Report every line of the records that contains the word "link".

*** RECORDS FOR THE EXERCISE ***

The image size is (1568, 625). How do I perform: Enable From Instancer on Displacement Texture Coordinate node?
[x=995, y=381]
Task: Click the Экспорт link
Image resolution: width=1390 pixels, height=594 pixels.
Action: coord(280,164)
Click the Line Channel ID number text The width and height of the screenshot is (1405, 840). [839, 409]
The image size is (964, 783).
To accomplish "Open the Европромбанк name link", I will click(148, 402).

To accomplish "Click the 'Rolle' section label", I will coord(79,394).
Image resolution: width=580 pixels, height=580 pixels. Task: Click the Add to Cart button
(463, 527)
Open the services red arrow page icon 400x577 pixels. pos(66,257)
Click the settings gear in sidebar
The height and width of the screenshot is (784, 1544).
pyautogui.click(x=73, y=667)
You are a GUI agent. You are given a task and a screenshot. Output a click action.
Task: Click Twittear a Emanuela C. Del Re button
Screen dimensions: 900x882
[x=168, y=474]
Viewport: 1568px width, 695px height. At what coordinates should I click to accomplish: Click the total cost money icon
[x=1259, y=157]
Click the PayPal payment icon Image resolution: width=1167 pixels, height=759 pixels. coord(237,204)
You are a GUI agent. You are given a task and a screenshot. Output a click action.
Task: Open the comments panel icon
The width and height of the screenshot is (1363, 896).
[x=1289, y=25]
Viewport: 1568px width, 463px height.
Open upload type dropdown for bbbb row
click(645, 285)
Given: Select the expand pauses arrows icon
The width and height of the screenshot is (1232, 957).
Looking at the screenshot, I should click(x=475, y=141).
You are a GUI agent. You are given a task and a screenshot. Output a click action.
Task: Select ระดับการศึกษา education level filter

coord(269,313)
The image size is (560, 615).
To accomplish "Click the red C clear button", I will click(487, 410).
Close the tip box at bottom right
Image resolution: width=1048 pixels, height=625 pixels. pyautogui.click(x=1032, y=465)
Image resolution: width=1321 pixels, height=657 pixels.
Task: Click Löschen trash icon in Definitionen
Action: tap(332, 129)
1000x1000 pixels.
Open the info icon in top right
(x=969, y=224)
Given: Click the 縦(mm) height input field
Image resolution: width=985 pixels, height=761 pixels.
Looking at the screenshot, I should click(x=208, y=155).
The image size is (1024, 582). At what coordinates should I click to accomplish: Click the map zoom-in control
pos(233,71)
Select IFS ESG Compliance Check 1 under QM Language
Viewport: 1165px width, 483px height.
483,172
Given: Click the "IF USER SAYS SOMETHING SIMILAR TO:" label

***

> SOLUTION TO THIS EXERCISE
Task: Click the Экспорт link
To accomplish "Open the Европромбанк name link", I will click(148, 402).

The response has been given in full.